With a proper brown teapot and a mismatch of old fashioned cups and saucers I love having people drop in for a cuppa on my days off. This Easter weekend was particularly successful with an unbroken stream of visitors popping in today.
It is finally spring and I am thoroughly relieved to see the emergence of Daffodils by the roadsides, blossom on the trees and tulips on sale at the greengrocer. I bought a bunch of red and white tulips and a dramatic branch of cherry blossom to liven up the place but the floral enthusiasm has now spread to the kitchen.
I attacked the struggling hydrangea at the front a couple of weeks ago, now it has a little more incentive I cant wait for summer to find out what colour the blooms will be. In the mean time (and as a pleasant surprise) I have discovered a carpet of violets under the hydrangea. Naturally my first thought was culinary; not a completely new thought, I bought some Violet tea when I was in Norwich last with a view to using it to flavour cakes. I have found it pretty impossible to find violet essence so tea was the nearest I could get.
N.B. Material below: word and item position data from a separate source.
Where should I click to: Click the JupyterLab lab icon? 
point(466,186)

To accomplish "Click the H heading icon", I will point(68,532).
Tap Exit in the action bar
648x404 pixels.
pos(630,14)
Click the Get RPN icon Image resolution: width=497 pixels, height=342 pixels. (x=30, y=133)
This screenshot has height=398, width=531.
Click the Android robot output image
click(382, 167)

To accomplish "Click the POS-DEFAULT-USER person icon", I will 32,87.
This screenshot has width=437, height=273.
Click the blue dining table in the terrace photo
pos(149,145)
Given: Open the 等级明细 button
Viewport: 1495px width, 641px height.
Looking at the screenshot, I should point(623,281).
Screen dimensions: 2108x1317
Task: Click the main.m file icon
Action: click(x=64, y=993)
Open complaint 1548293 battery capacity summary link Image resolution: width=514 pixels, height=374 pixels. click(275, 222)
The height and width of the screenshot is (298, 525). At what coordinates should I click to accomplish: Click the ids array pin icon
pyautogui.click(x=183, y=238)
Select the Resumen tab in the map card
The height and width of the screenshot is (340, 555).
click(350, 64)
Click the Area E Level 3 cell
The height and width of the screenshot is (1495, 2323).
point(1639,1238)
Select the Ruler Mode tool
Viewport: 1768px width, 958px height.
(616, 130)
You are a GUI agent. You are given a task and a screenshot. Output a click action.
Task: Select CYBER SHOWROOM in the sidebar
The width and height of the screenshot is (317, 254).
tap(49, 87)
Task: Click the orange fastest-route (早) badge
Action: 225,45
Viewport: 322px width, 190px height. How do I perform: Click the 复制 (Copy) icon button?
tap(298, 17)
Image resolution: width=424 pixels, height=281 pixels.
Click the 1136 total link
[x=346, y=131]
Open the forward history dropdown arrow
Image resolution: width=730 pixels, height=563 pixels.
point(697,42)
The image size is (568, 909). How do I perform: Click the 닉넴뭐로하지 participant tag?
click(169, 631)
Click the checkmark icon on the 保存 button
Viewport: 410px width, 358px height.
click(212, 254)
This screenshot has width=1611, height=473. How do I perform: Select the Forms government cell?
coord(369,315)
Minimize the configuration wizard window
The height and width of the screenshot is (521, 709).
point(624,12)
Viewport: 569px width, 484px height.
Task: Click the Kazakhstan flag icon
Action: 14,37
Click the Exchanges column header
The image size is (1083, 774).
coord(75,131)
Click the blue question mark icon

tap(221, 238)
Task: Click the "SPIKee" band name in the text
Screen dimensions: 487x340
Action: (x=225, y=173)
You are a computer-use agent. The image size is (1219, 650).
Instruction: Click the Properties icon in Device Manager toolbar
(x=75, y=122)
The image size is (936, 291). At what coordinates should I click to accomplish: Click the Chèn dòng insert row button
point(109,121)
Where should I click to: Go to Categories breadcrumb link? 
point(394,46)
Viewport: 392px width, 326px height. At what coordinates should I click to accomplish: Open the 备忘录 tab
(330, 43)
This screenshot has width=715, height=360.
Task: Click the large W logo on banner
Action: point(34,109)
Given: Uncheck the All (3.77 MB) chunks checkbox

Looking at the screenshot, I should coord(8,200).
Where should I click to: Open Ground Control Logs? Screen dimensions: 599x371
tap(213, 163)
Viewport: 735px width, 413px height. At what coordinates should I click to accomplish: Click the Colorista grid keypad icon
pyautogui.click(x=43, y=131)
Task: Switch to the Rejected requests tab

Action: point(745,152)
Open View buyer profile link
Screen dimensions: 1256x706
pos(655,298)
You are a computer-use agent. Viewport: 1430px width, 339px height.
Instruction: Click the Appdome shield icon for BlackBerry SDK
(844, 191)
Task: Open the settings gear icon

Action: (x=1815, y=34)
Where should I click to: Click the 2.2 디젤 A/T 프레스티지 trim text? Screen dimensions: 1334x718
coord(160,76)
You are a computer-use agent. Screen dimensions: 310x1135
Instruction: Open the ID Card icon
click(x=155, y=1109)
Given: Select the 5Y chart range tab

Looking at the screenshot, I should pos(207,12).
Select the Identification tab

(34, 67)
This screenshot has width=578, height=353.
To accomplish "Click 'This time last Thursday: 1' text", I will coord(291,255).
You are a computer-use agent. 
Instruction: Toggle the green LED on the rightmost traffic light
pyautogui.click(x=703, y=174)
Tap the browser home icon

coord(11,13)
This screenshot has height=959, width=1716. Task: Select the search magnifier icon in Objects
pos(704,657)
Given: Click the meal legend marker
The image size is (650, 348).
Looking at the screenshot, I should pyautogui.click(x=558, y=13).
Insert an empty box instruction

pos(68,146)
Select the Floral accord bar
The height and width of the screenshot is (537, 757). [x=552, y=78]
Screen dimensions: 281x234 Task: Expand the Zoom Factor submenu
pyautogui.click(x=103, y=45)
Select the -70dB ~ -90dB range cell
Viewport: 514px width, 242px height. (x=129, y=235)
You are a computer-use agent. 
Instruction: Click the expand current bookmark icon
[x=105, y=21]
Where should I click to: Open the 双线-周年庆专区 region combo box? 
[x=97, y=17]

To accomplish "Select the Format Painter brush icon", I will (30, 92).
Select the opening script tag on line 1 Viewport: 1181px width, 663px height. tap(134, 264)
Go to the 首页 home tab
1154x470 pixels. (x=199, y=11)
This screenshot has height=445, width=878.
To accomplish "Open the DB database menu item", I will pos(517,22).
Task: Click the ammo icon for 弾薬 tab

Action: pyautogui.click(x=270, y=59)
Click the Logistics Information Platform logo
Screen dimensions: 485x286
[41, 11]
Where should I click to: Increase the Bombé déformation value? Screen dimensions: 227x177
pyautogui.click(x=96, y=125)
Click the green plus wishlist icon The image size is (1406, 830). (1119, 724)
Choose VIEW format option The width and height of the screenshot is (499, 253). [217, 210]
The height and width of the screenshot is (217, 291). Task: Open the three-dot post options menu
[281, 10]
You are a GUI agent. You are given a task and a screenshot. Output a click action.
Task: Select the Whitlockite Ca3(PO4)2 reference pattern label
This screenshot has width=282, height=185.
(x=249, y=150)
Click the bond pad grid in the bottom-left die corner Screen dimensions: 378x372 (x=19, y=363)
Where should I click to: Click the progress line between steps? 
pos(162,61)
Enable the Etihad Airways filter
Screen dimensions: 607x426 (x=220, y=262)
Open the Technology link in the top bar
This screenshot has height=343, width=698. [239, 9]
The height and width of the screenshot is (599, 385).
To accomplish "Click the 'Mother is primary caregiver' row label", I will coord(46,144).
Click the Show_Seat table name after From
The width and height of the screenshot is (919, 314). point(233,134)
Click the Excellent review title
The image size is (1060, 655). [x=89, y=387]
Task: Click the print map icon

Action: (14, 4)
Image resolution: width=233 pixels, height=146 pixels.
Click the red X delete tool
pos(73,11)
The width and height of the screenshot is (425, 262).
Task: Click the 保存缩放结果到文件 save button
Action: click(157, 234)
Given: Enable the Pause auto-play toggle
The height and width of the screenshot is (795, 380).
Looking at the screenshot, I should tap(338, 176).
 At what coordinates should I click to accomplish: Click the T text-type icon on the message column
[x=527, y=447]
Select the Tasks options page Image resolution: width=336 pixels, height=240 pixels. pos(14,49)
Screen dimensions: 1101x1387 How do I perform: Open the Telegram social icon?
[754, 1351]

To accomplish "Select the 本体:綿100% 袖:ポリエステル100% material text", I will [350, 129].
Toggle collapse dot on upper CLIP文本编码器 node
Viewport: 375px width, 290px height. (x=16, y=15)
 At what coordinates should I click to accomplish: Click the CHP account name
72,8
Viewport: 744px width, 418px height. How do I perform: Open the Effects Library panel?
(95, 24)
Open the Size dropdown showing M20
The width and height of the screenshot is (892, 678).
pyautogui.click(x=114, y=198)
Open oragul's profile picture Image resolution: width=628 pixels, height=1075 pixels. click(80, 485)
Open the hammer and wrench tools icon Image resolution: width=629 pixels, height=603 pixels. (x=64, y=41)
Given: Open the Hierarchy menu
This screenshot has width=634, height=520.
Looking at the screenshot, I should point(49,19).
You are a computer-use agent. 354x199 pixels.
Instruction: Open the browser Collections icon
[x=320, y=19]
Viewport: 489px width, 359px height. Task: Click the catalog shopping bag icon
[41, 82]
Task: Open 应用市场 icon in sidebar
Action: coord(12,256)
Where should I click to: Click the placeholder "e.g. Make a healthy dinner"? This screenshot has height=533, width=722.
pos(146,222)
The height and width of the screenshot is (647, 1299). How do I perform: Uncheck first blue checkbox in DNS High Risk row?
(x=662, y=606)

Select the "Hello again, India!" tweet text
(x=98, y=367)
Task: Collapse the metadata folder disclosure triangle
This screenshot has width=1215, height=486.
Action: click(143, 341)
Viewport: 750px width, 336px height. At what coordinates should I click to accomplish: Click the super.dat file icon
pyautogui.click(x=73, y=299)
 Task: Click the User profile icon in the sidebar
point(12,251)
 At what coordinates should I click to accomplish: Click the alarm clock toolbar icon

Today I made violet cupcakes, using a basic sponge cake recipe - 175g flour, 175g sugar, 175g margarine and 3 eggs I then added a few tablespoons of violet tea and baked them in little cake cases until the sponge was firm but springy and golden brown. The fun bit was the icing. I made a thick icing mix with icing sugar and the brewed violet tea. Then mixed in a couple of knobs of butter at room temperature and gave it a good whisking adding some violent violet food colouring.
I picked some of the little violets from the garden to stick on top of the icing swirls, the flowers sit like tiny resting butterflies, very girly, very spring!
I drank chamomile tea, caught up with old friends and passed around the cupcakes, a bloomin' lovely afternoon!